• [Assigned task]:
Without the pictures, output the records below word for word.

• [Extracted data]:

☆ ☆ ☆ ☆ ☆

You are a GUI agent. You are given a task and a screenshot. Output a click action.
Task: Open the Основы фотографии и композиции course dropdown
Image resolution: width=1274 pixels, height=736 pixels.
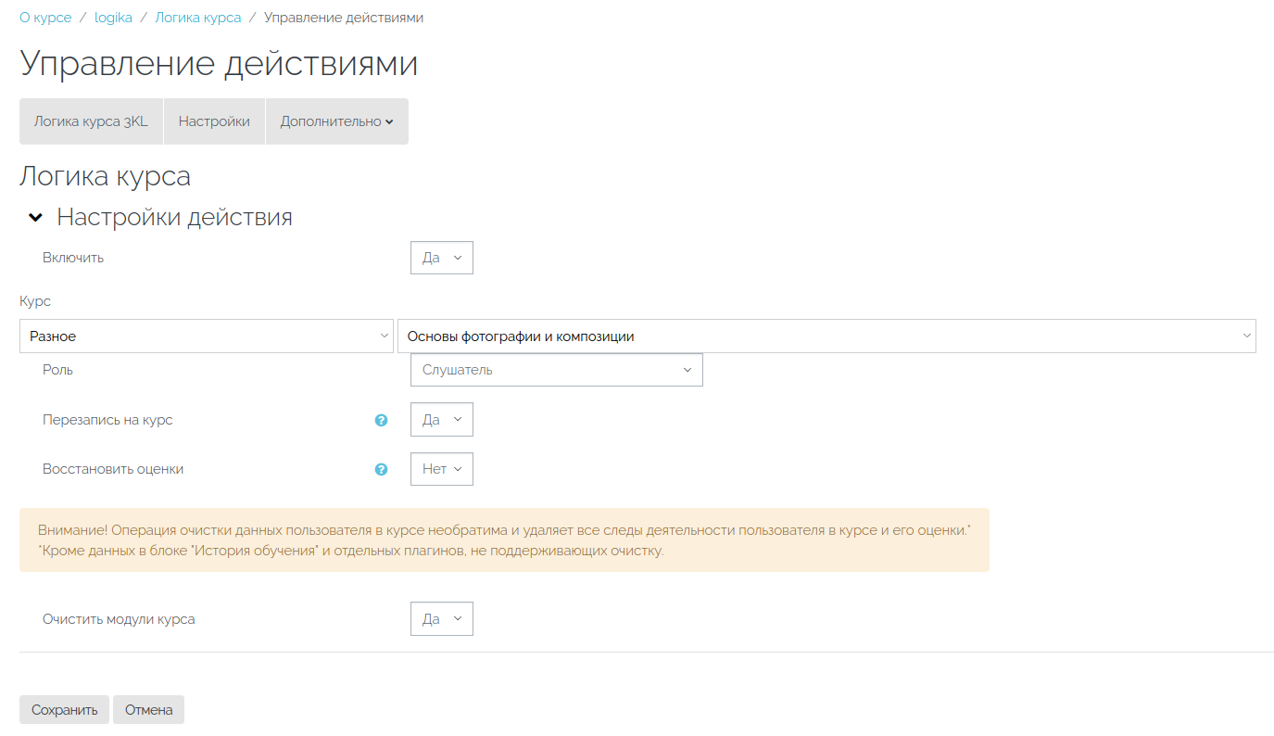(x=826, y=336)
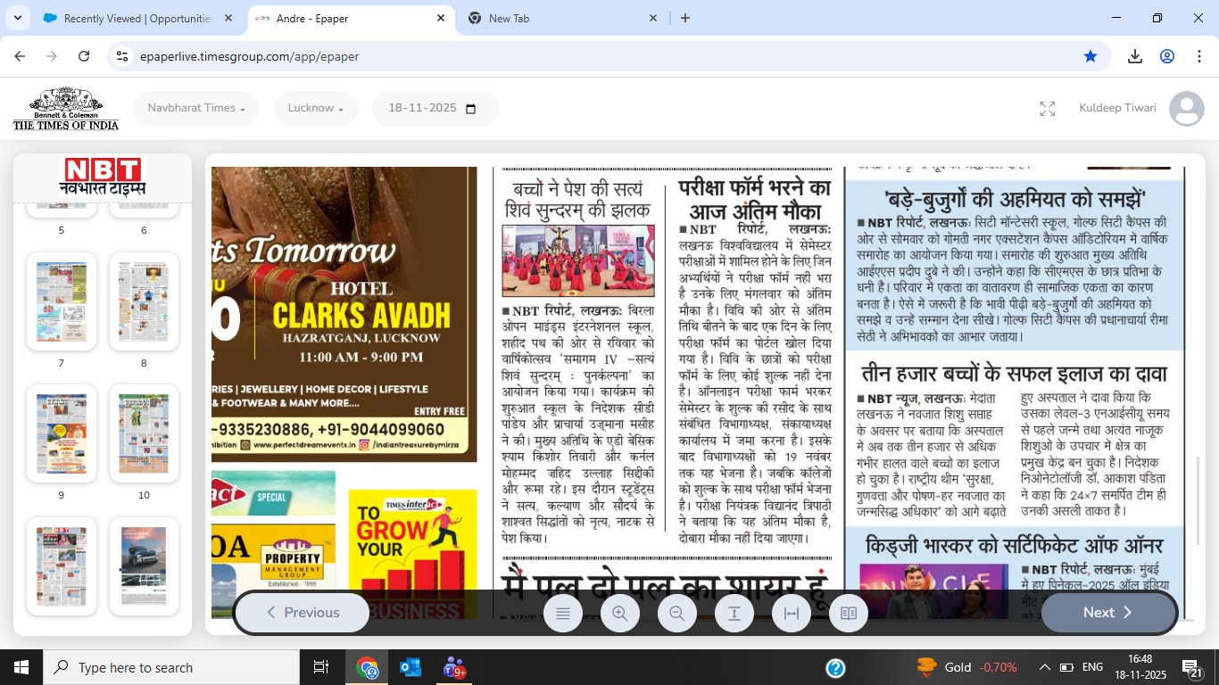Open page 9 thumbnail

point(62,434)
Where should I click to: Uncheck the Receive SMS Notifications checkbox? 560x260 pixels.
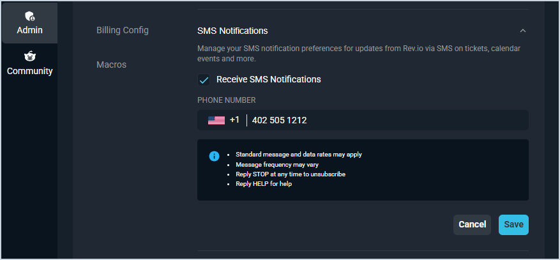coord(204,80)
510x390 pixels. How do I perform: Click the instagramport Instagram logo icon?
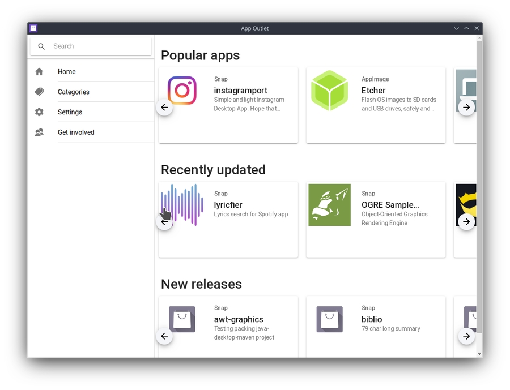coord(182,91)
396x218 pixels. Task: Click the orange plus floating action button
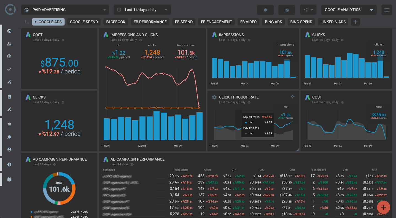(383, 207)
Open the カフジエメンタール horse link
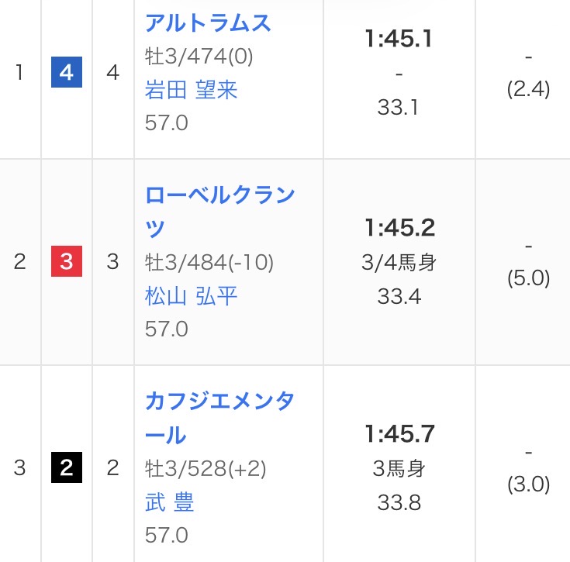Image resolution: width=570 pixels, height=562 pixels. (x=220, y=401)
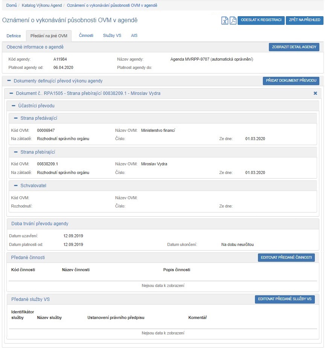Open Katalog Výkonu Agend breadcrumb link
The width and height of the screenshot is (325, 348).
(x=42, y=6)
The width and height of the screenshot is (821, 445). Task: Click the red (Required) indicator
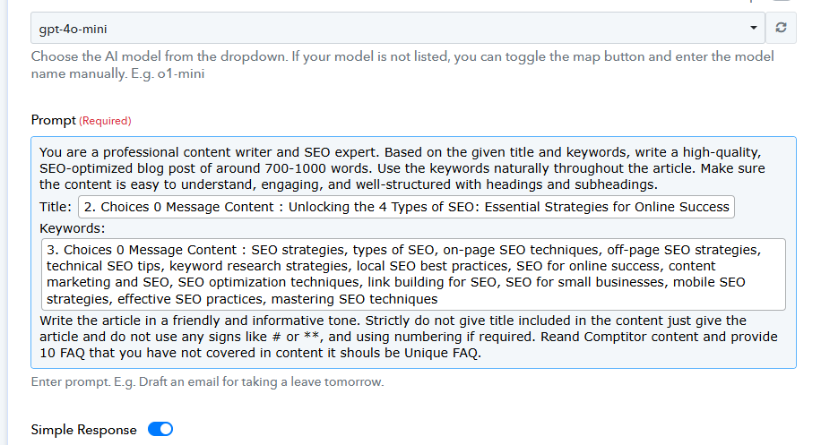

☆ ☆ ☆ ☆ ☆

• [Output]:
You are a GUI agent. You are given a task and a screenshot. Output a click action.
Task: Open the Основы фотографии и композиции course dropdown
Image resolution: width=1274 pixels, height=736 pixels.
(x=826, y=336)
Open page 9 thumbnail

point(62,434)
Where should I click to: Uncheck the Receive SMS Notifications checkbox? 560x260 pixels.
coord(204,80)
510x390 pixels. How do I perform: Click the instagramport Instagram logo icon?
coord(182,91)
396x218 pixels. Task: Click the orange plus floating action button
(383, 207)
Open the カフジエメンタール horse link
Image resolution: width=570 pixels, height=562 pixels. (x=220, y=401)
Open Katalog Výkonu Agend breadcrumb link
The width and height of the screenshot is (325, 348).
(x=42, y=6)
The width and height of the screenshot is (821, 445). Task: Click the red (Required) indicator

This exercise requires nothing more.